"""

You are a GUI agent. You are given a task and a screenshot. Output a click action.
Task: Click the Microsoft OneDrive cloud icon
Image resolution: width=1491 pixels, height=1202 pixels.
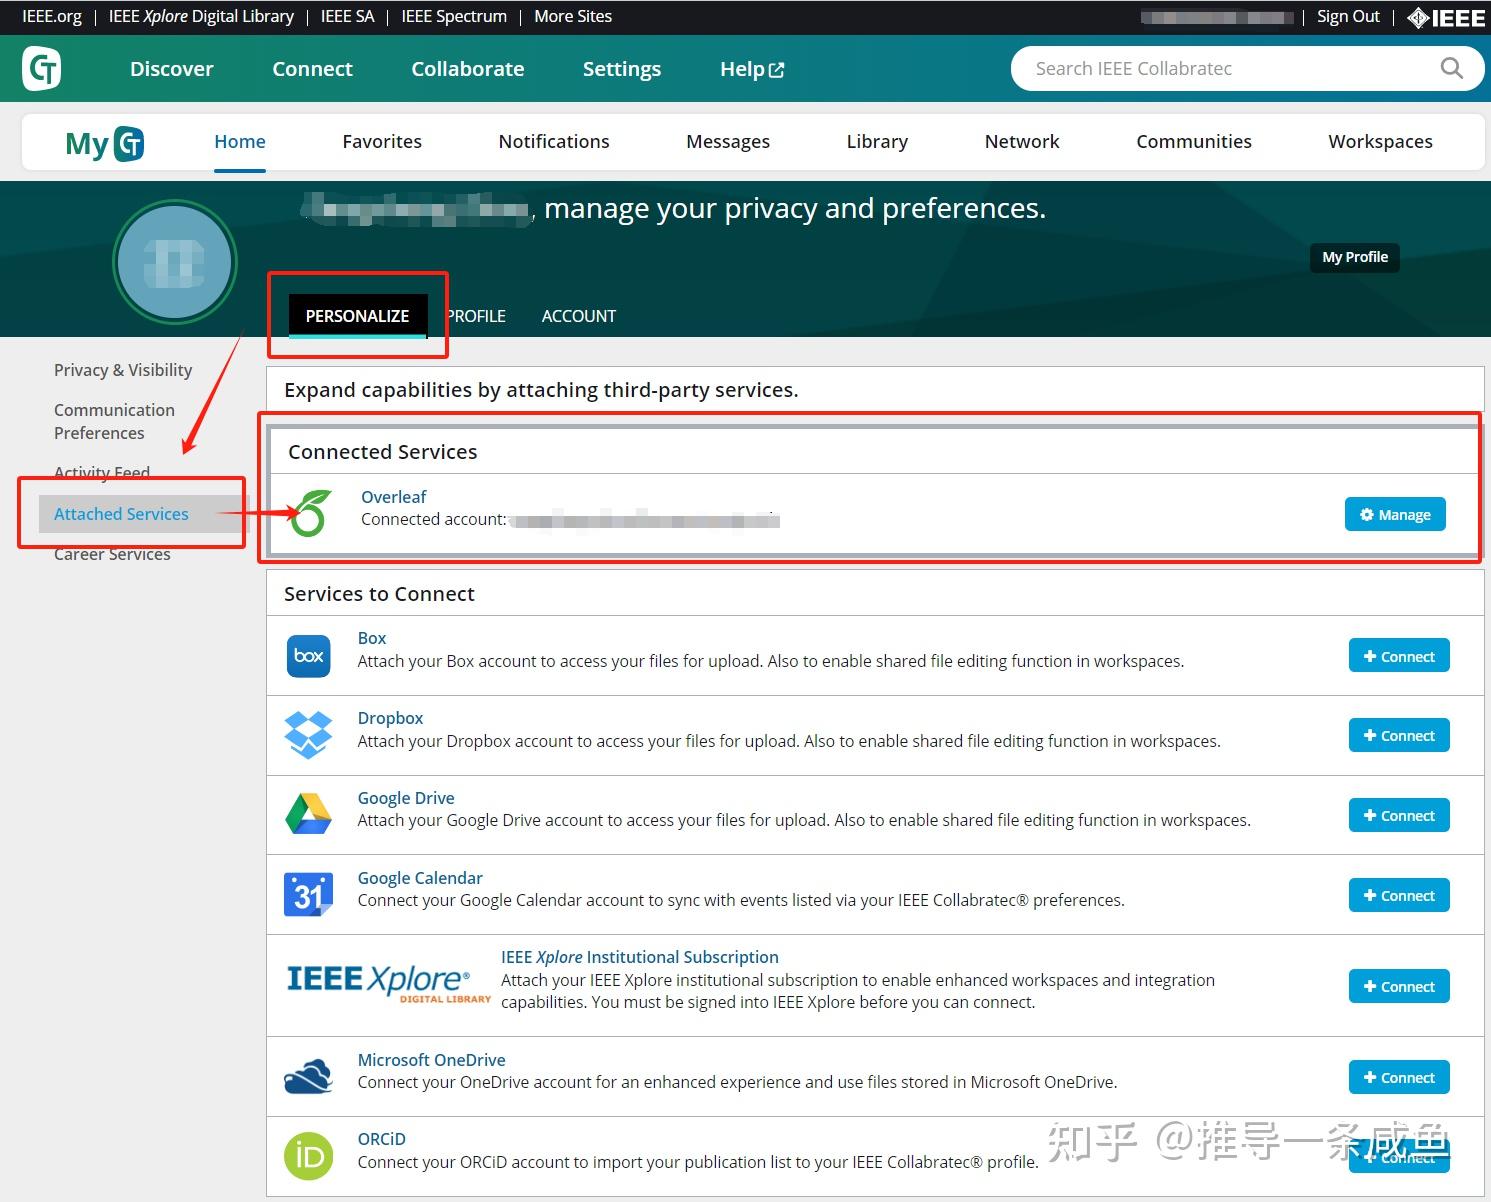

"""
"""

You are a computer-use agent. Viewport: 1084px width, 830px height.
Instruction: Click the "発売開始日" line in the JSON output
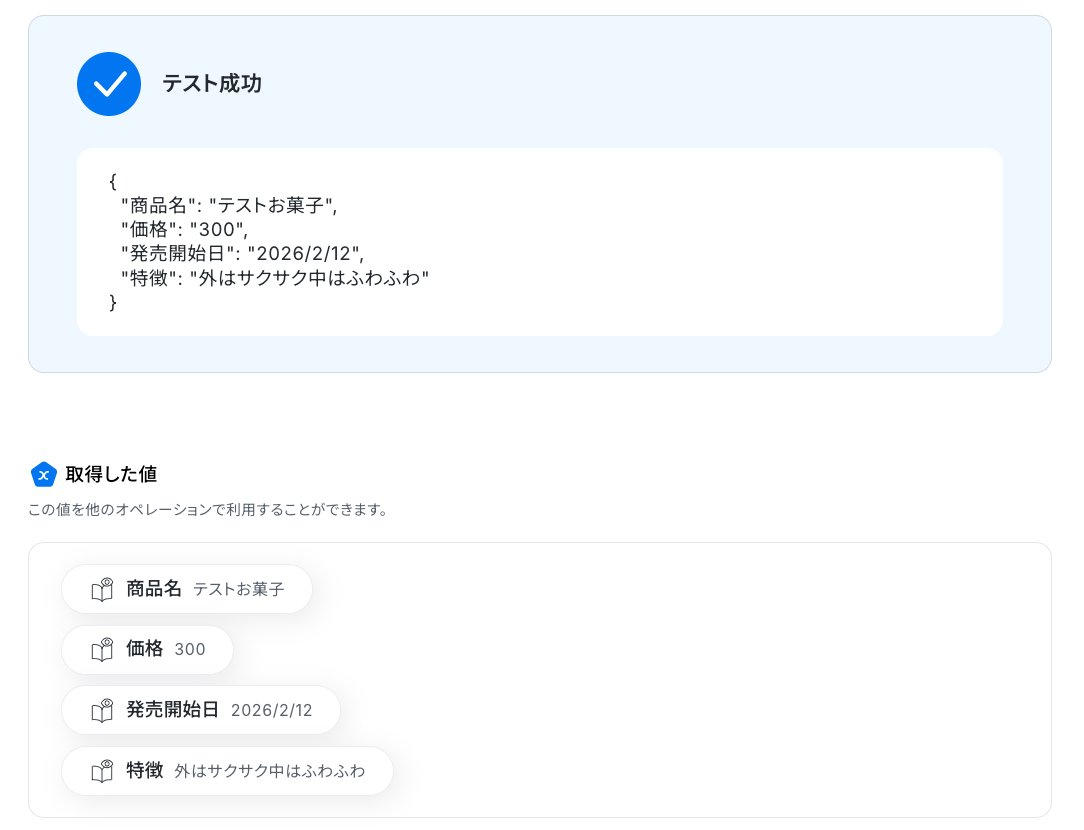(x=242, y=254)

"""
"""

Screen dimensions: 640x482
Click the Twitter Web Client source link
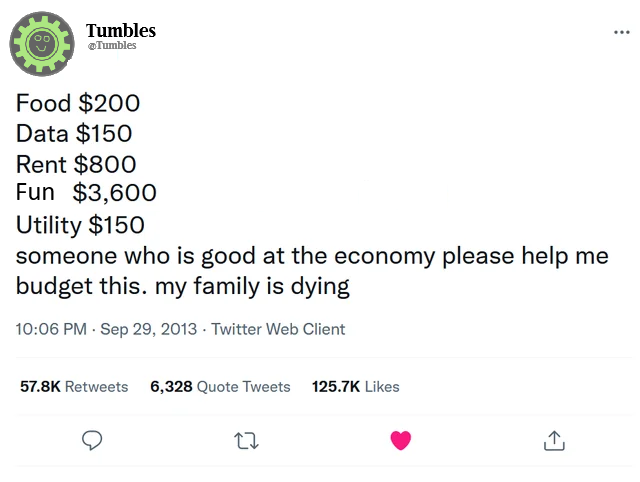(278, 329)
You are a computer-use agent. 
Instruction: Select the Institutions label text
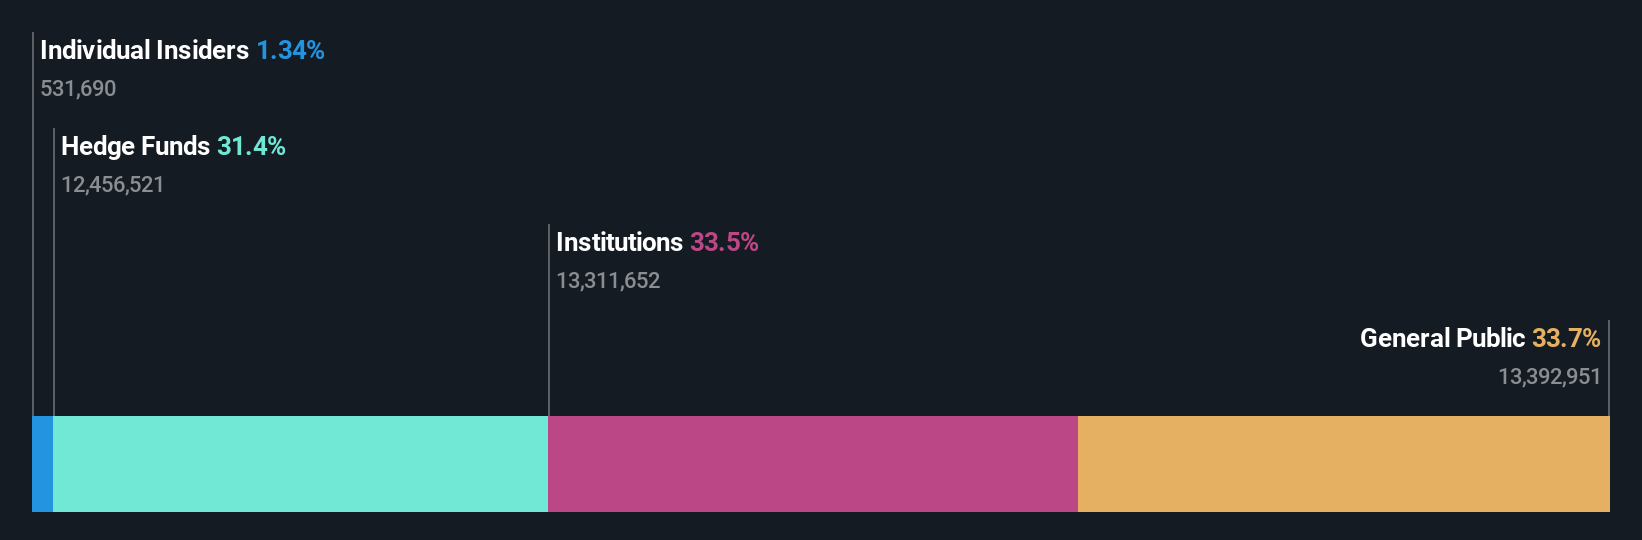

"""

_DESCRIPTION OF THE TASK:_ Copy the lines above exactly, beginning at the line that has "You are a GUI" and stopping after the line that has "Image resolution: width=1491", and omit the rest.

_WRITTEN RESPONSE:_
You are a GUI agent. You are given a task and a screenshot. Output a click action.
Task: Click the Microsoft OneDrive cloud icon
Image resolution: width=1491 pixels, height=1202 pixels.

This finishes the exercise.